U.S. prosecutors have charged three cybersecurity professionals who allegedly extorted money from multiple organizations using ALPHV/BlackCat. ransomware locker during free time.
In total, the three targeted five high-profile individuals: a doctor's office and engineering company based in California, a medical device company based in Florida, a pharmaceutical company based in Maryland, and a drone manufacturer based in Virginia.
The filing was filed in the U.S. District Court for the Southern District of Florida in October but was first reported a month later. Chicago Sun Timesnames Kevin Tyler Martin and an unnamed individual known as Co-Conspirator 1 (both worked as extortion negotiators for DigitalMint, a Chicago-based incident response firm), and Ryan Clifford Goldberg, an incident response manager at Sygnia Cybersecurity Services.
Three men are accused of hacking into their victims' networks, stealing data, and executing ALPHV/BlackCat. They allegedly demanded ransoms ranging from $300,000 to $10 million and received at least one payment in cryptocurrency amounting to approximately $1.27 million.
According to a September FBI affidavit, their cybercrime spree began in May 2023 when an unnamed conspirator obtained an ALPHV/BlackCat affiliate account, which he shared with Goldberg and Martin, identified in the affidavit as Co-Conspirator 2. They split the resulting profits among themselves after paying the gang its “share.” The money was laundered through a mixing service and several crypto wallets.
In the testimony initially shared TechCrunch, The FBI said that during an interview earlier this year, Goldberg admitted that he was recruited by Conspirator 1 and that he took part because he was trying to pay off his debts.
It is subsequently believed that Goldberg and his wife left the US on a one-way flight to France on June 27.
Computer Weekly understands that both DigitalMint and Sygnia are fully cooperating with the federal investigation.
As previously reported by our sister title SearchSecurity, Sygnia has implemented ALPHV/BlackCat attacks in the past. and has intimate knowledge of the gang, which has been involved in many powerful ransomware attacks in recent years, including against Las Vegas casinos. by Scattered Spider acting as a partner, and change healthcare.
Insider threat
Jamie Akhtar, CEO and Co-Founder CyberSmartdescribed the incident as one of the most unusual he had ever seen as a security professional, not least because the accused directed their actions outward rather than back at their employer.
“Insider threats, whether witting or unwitting, are a well-known risk across all sectors.

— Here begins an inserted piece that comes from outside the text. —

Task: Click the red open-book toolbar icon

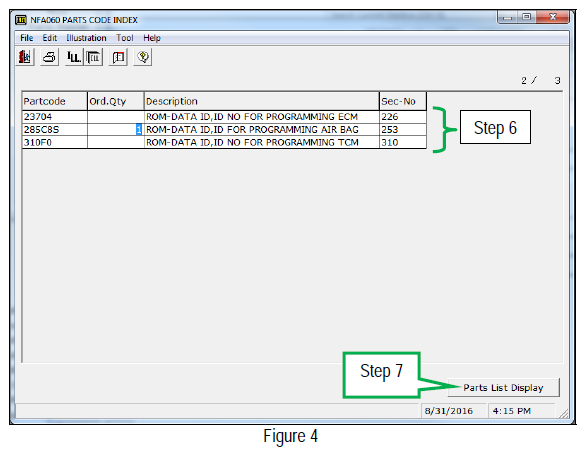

However, when a cybersecurity professional uses the skills they have acquired on the job to attack other organizations, it poses a completely different challenge,” Akhtar said.
“Even among cybersecurity vendors, not everyone has pure intentions. [and] Just because an organization specializes in defense does not mean it is immune from becoming a source of risk. Technical and security staff are often highly skilled and trusted with privileged access, a combination that can be dangerous if oversight and support are lacking,” he said.
“For organizations, this highlights the importance of strict access controls, regular behavior and access reviews, and a culture that encourages open communication and welfare checks.
Akhtar added: “Financial pressure, stress or personal grievances can push people to take actions they may never have considered before. Prevention means not only monitoring systems, but also understanding and supporting the people who use them. Trust is important, but it always needs to be tested.”